#### [Saved data entries]
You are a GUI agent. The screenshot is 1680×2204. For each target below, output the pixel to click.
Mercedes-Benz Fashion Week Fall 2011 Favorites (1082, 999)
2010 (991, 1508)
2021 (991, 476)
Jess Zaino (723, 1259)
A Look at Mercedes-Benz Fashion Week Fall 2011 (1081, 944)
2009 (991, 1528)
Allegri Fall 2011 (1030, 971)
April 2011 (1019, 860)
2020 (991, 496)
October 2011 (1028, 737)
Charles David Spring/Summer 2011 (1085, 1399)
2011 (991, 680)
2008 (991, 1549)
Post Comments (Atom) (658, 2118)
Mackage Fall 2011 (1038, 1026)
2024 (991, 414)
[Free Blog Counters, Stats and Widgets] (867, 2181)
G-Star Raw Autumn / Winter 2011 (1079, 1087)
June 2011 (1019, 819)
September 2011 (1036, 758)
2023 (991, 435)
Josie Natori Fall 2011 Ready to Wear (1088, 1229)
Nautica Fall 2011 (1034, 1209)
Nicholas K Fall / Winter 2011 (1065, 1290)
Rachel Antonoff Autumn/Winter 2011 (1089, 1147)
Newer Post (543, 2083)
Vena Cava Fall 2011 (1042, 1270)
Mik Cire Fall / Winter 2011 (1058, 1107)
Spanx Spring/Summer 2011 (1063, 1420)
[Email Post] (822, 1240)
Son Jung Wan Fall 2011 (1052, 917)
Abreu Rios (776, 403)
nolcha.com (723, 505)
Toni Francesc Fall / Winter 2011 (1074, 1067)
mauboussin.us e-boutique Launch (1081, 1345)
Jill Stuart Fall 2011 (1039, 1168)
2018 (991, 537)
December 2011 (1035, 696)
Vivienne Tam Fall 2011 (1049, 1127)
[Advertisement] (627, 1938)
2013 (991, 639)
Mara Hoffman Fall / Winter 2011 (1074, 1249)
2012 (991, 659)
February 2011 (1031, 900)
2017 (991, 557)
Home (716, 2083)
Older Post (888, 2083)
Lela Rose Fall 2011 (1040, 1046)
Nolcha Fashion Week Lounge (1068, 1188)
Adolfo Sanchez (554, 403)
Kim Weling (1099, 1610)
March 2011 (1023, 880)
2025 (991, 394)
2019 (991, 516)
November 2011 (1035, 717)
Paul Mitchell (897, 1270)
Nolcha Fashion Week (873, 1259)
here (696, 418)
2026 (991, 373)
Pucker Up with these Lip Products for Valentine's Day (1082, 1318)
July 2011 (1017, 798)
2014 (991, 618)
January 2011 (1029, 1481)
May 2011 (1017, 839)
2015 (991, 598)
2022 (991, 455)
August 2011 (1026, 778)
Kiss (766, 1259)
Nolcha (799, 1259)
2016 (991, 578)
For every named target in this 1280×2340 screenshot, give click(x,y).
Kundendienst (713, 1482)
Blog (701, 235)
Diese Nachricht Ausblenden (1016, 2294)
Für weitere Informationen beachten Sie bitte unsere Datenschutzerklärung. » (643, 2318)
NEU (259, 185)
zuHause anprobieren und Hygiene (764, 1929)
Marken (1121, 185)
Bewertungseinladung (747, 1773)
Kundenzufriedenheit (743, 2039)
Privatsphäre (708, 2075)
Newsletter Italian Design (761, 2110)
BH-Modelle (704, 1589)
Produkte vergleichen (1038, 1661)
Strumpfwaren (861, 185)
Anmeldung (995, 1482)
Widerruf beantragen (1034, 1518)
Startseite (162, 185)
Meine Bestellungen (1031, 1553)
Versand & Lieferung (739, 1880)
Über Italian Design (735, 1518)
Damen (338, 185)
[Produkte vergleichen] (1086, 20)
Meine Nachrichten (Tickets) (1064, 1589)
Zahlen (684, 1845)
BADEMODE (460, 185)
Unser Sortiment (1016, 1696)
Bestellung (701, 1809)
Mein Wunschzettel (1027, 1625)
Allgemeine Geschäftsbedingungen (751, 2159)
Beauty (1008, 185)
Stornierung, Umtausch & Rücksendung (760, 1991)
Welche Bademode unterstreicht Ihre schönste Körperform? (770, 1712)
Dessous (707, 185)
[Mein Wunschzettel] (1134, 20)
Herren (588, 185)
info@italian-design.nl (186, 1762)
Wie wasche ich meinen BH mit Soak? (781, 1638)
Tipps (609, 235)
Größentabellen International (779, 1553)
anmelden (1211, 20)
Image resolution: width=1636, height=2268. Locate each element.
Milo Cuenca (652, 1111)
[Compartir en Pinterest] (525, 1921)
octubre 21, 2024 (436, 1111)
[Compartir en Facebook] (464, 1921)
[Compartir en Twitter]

#### [WORK ITEM]
From the first line down to the last, give the records again exactly.

#### [SOLUTION TO THIS PROBLEM]
You are a GUI agent. The screenshot is 1680×2204. For each target below, output the pixel to click.
Mercedes-Benz Fashion Week Fall 2011 Favorites (1082, 999)
2010 (991, 1508)
2021 (991, 476)
Jess Zaino (723, 1259)
A Look at Mercedes-Benz Fashion Week Fall 2011 (1081, 944)
2009 (991, 1528)
Allegri Fall 2011 (1030, 971)
April 2011 (1019, 860)
2020 (991, 496)
October 2011 (1028, 737)
Charles David Spring/Summer 2011 (1085, 1399)
2011 (991, 680)
2008 (991, 1549)
Post Comments (Atom) (658, 2118)
Mackage Fall 2011 (1038, 1026)
2024 (991, 414)
[Free Blog Counters, Stats and Widgets] (867, 2181)
G-Star Raw Autumn / Winter 2011 (1079, 1087)
June 2011 (1019, 819)
September 2011 (1036, 758)
2023 (991, 435)
Josie Natori Fall 2011 Ready to Wear (1088, 1229)
Nautica Fall 2011 (1034, 1209)
Nicholas K Fall / Winter 2011 (1065, 1290)
Rachel Antonoff Autumn/Winter 2011 (1089, 1147)
Newer Post (543, 2083)
Vena Cava Fall 2011 (1042, 1270)
Mik Cire Fall / Winter 2011 (1058, 1107)
Spanx Spring/Summer 2011 (1063, 1420)
[Email Post] (822, 1240)
Son Jung Wan Fall 2011 (1052, 917)
Abreu Rios (776, 403)
nolcha.com (723, 505)
Toni Francesc Fall / Winter 2011 (1074, 1067)
mauboussin.us e-boutique Launch (1081, 1345)
Jill Stuart Fall 2011 (1039, 1168)
2018 (991, 537)
December 2011 (1035, 696)
Vivienne Tam Fall 2011 (1049, 1127)
[Advertisement] (627, 1938)
2013 (991, 639)
Mara Hoffman Fall / Winter 2011 (1074, 1249)
2012 (991, 659)
February 2011 (1031, 900)
2017 (991, 557)
Home (716, 2083)
Older Post (888, 2083)
Lela Rose Fall 2011 (1040, 1046)
Nolcha Fashion Week Lounge (1068, 1188)
Adolfo Sanchez (554, 403)
Kim Weling (1099, 1610)
March 2011 (1023, 880)
2025 (991, 394)
2019 (991, 516)
November 2011 (1035, 717)
Paul Mitchell (897, 1270)
Nolcha Fashion Week (873, 1259)
here (696, 418)
2026 (991, 373)
Pucker Up with these Lip Products for Valentine's Day (1082, 1318)
July 2011 (1017, 798)
2014 (991, 618)
January 2011 (1029, 1481)
May 2011 (1017, 839)
2015 (991, 598)
2022 (991, 455)
August 2011 (1026, 778)
Kiss (766, 1259)
Nolcha (799, 1259)
2016 (991, 578)
For every named target in this 1280×2340 screenshot, give click(x,y).
Kundendienst (713, 1482)
Blog (701, 235)
Diese Nachricht Ausblenden (1016, 2294)
Für weitere Informationen beachten Sie bitte unsere Datenschutzerklärung. » (643, 2318)
NEU (259, 185)
zuHause anprobieren und Hygiene (764, 1929)
Marken (1121, 185)
Bewertungseinladung (747, 1773)
Kundenzufriedenheit (743, 2039)
Privatsphäre (708, 2075)
Newsletter Italian Design (761, 2110)
BH-Modelle (704, 1589)
Produkte vergleichen (1038, 1661)
Strumpfwaren (861, 185)
Anmeldung (995, 1482)
Widerruf beantragen (1034, 1518)
Startseite (162, 185)
Meine Bestellungen (1031, 1553)
Versand & Lieferung (739, 1880)
Über Italian Design (735, 1518)
Damen (338, 185)
[Produkte vergleichen] (1086, 20)
Meine Nachrichten (Tickets) (1064, 1589)
Zahlen (684, 1845)
BADEMODE (460, 185)
Unser Sortiment (1016, 1696)
Bestellung (701, 1809)
Mein Wunschzettel (1027, 1625)
Allgemeine Geschäftsbedingungen (751, 2159)
Beauty (1008, 185)
Stornierung, Umtausch & Rücksendung (760, 1991)
Welche Bademode unterstreicht Ihre schönste Körperform? (770, 1712)
Dessous (707, 185)
[Mein Wunschzettel] (1134, 20)
Herren (588, 185)
info@italian-design.nl (186, 1762)
Wie wasche ich meinen BH mit Soak? (781, 1638)
Tipps (609, 235)
Größentabellen International (779, 1553)
anmelden (1211, 20)
Image resolution: width=1636, height=2268. Locate each element.
Milo Cuenca (652, 1111)
[Compartir en Pinterest] (525, 1921)
octubre 21, 2024 (436, 1111)
[Compartir en Facebook] (464, 1921)
[Compartir en Twitter]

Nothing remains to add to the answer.